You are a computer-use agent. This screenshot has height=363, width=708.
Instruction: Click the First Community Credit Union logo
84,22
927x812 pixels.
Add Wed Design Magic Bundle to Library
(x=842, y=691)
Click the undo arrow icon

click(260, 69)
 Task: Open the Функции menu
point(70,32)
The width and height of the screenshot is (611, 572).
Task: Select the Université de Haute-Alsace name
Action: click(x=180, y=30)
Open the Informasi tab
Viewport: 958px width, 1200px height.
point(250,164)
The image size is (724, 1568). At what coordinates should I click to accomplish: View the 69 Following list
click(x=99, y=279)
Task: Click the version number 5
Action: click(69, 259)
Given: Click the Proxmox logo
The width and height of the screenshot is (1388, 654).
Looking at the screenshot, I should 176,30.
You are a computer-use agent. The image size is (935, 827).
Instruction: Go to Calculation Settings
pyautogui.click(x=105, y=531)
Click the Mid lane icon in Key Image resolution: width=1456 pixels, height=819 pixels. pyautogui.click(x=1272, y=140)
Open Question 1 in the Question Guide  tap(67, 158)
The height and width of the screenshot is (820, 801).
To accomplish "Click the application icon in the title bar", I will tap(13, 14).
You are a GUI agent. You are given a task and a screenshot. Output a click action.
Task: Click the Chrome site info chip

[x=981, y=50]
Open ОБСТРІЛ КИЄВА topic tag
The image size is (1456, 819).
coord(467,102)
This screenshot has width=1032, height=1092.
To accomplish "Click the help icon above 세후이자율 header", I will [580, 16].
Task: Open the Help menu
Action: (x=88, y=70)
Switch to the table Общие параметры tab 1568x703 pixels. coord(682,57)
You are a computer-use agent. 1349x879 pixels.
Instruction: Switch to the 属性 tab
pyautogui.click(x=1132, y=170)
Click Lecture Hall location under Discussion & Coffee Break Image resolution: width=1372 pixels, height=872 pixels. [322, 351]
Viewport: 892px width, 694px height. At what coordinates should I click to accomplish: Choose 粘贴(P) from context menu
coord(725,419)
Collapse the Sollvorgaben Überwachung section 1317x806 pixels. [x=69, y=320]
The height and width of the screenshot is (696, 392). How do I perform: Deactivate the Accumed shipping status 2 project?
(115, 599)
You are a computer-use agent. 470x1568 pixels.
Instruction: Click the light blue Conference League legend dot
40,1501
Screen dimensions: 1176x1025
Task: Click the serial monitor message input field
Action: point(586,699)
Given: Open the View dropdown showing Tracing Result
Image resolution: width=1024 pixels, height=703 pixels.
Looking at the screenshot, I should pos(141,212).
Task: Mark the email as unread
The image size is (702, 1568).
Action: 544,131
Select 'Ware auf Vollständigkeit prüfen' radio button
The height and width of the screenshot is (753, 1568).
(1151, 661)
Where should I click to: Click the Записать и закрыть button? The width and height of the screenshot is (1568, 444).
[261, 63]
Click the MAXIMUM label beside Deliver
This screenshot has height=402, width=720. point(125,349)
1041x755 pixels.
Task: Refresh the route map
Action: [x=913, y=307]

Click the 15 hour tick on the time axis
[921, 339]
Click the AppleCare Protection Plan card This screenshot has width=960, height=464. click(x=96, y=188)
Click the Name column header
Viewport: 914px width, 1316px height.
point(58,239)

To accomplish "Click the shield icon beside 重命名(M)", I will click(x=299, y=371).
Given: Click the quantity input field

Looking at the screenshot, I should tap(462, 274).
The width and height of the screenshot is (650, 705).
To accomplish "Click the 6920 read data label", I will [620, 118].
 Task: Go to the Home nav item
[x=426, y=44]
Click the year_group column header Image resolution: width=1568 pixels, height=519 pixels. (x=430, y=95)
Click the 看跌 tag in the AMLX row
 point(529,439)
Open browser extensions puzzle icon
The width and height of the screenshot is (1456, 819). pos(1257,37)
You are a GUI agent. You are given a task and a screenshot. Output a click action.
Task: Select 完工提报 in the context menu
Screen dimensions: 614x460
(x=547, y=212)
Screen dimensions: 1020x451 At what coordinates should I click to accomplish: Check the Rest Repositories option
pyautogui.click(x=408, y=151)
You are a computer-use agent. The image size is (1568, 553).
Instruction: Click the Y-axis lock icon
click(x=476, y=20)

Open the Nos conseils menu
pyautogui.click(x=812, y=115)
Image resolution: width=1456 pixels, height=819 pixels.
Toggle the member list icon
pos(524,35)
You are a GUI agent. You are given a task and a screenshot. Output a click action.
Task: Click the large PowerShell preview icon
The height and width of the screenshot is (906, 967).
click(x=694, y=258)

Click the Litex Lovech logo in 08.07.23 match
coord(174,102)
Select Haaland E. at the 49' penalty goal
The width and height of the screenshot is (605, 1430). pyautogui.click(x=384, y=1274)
****
▶ **Short problem**
List every line of the entries above that contains the word "logo".

▶ **Written reply**
Instruction: Click the First Community Credit Union logo
Given: Click the Proxmox logo
Click the Litex Lovech logo in 08.07.23 match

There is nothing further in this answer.